──────── Material shown
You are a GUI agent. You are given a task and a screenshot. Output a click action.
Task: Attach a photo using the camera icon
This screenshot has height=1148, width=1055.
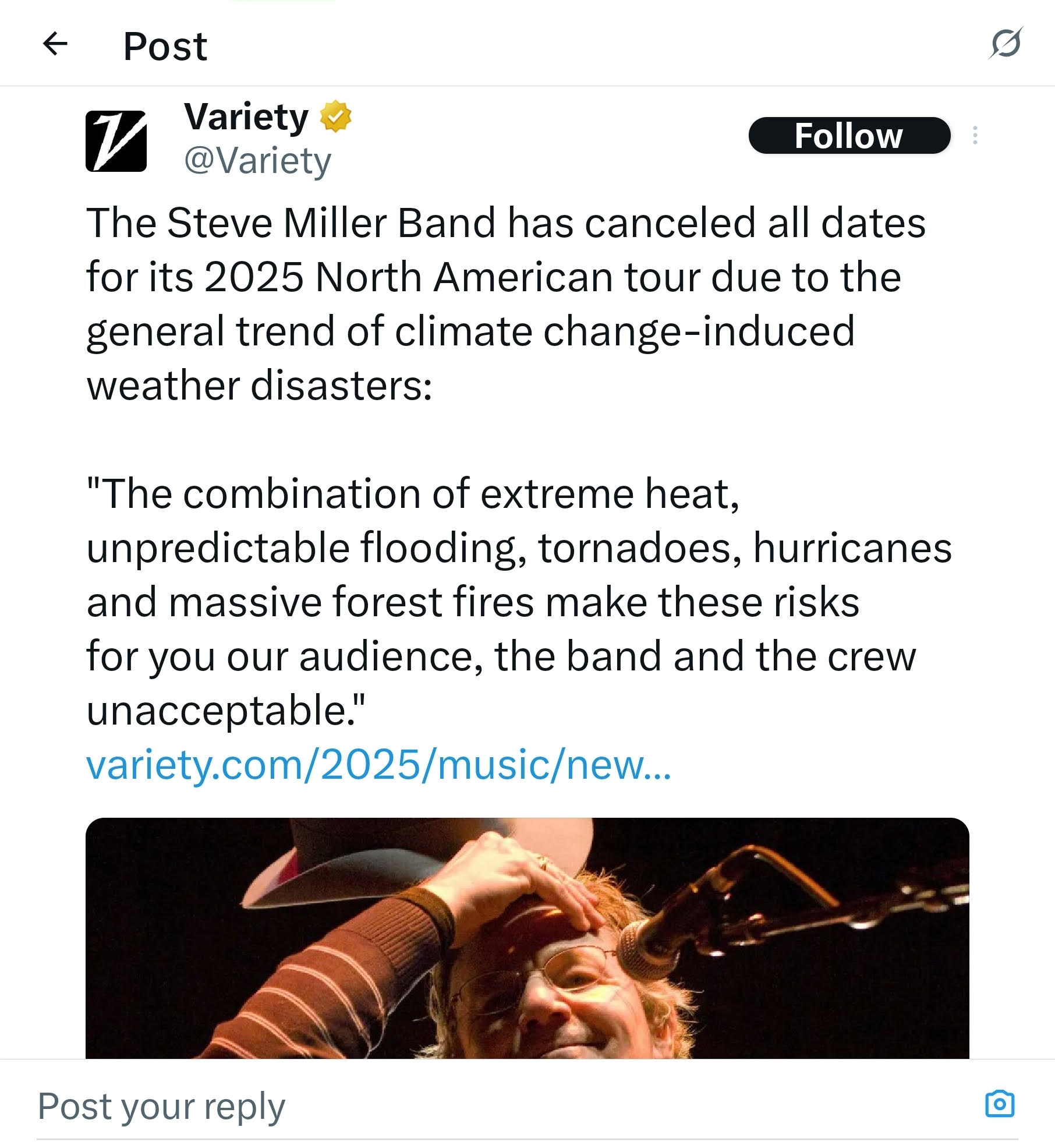pyautogui.click(x=1000, y=1104)

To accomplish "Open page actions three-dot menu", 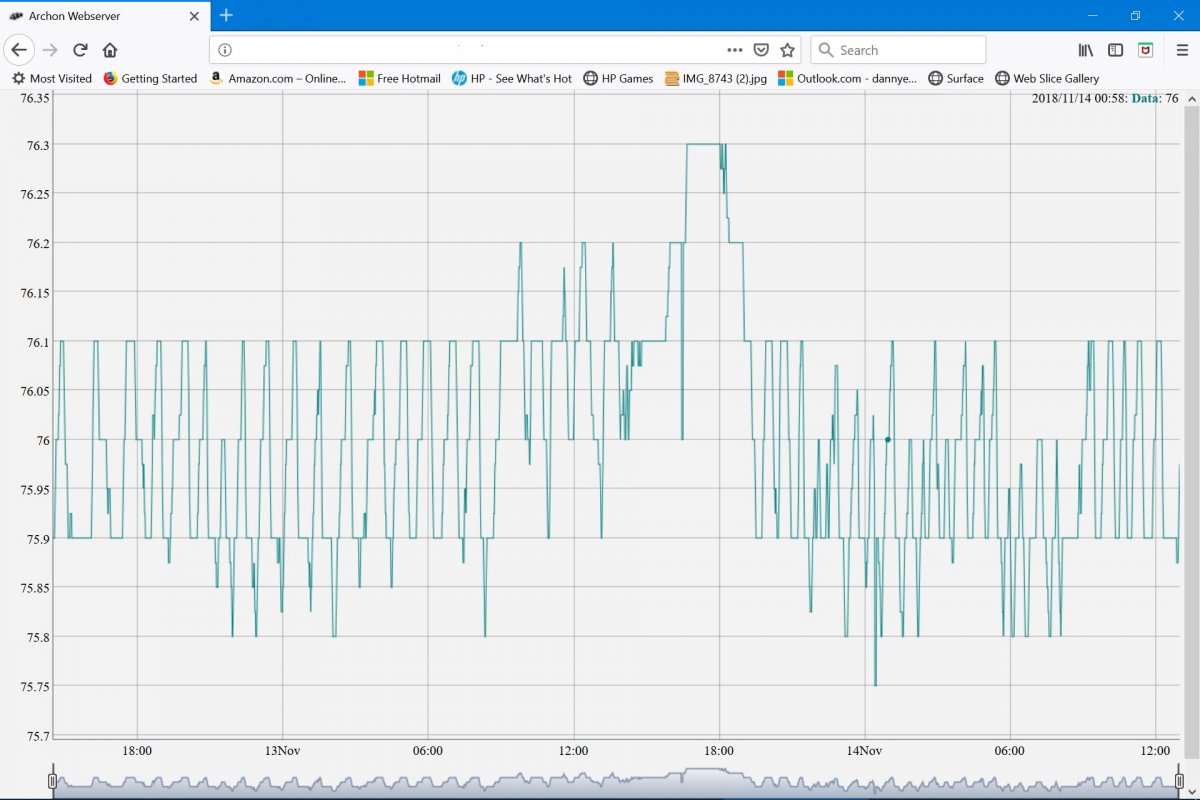I will coord(735,50).
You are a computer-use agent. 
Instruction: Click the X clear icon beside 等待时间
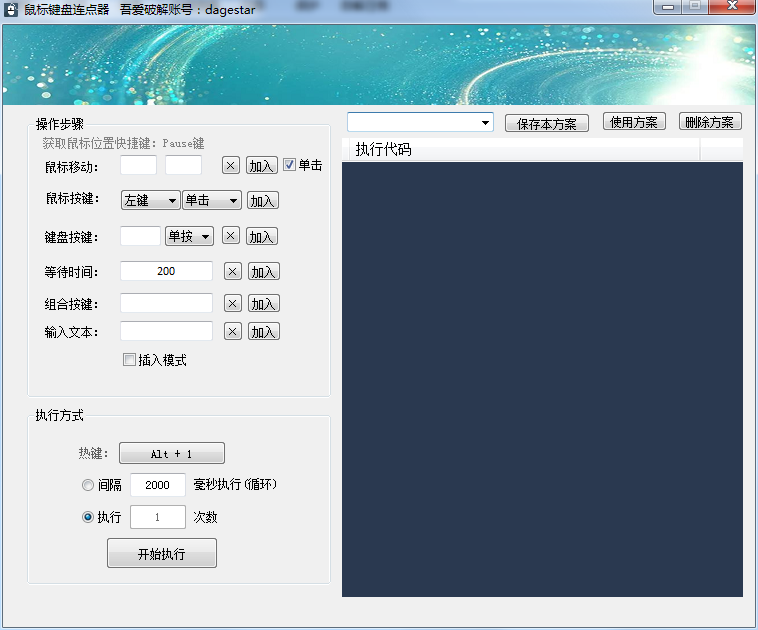[232, 271]
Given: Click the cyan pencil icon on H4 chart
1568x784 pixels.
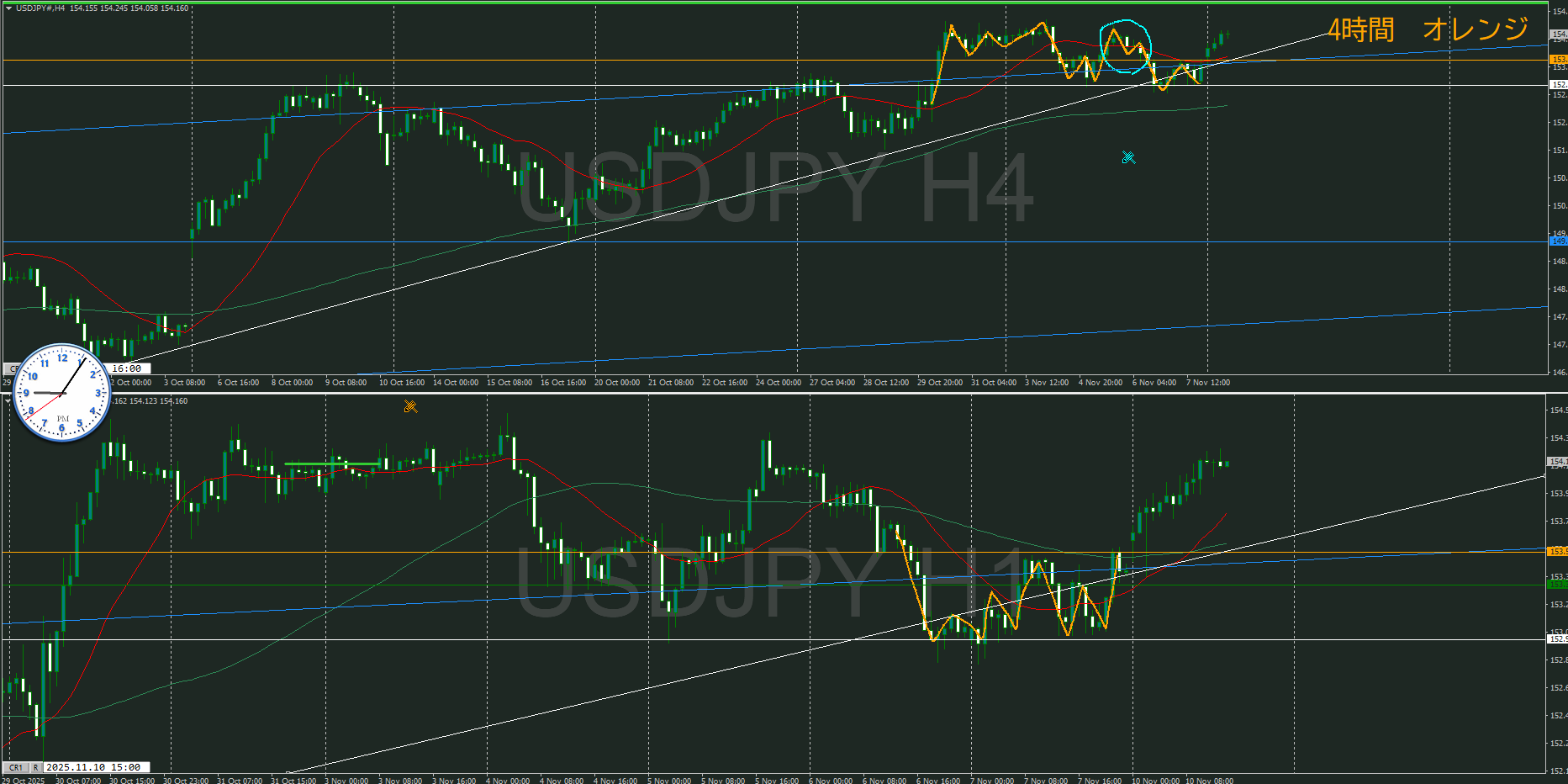Looking at the screenshot, I should point(1128,157).
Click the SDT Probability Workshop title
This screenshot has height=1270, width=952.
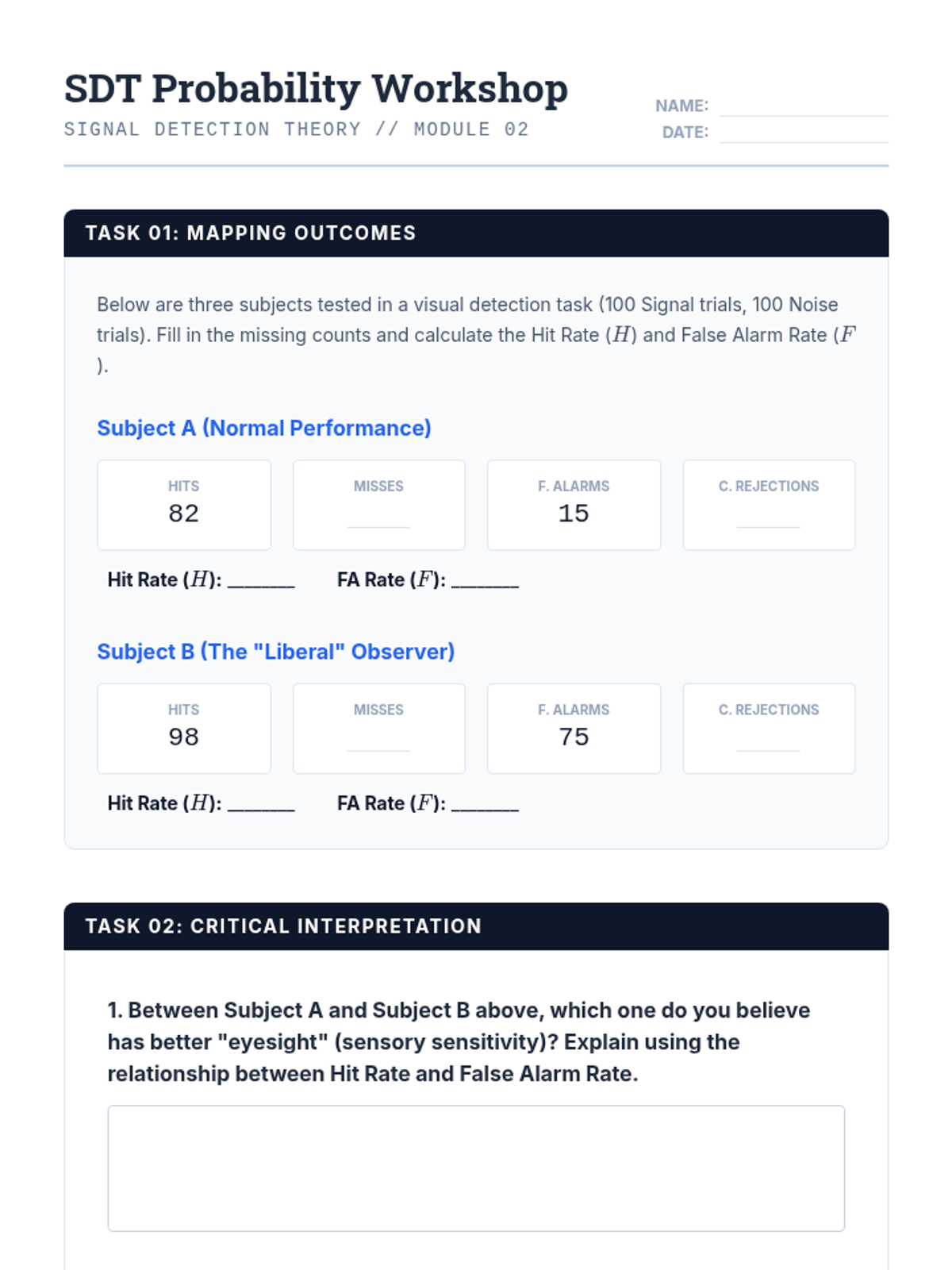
────────────────
__Exercise aim__
Swap "cyan" for "green" in the part of the records that opens with the line containing "Given: Click the cyan pencil icon on H4 chart" and closes at the end of the records, and give that part again with everything else unchanged and the pictures left out.

__Exercise result__
Given: Click the green pencil icon on H4 chart
1568x784 pixels.
Looking at the screenshot, I should point(1128,157).
Click the SDT Probability Workshop title
This screenshot has height=1270, width=952.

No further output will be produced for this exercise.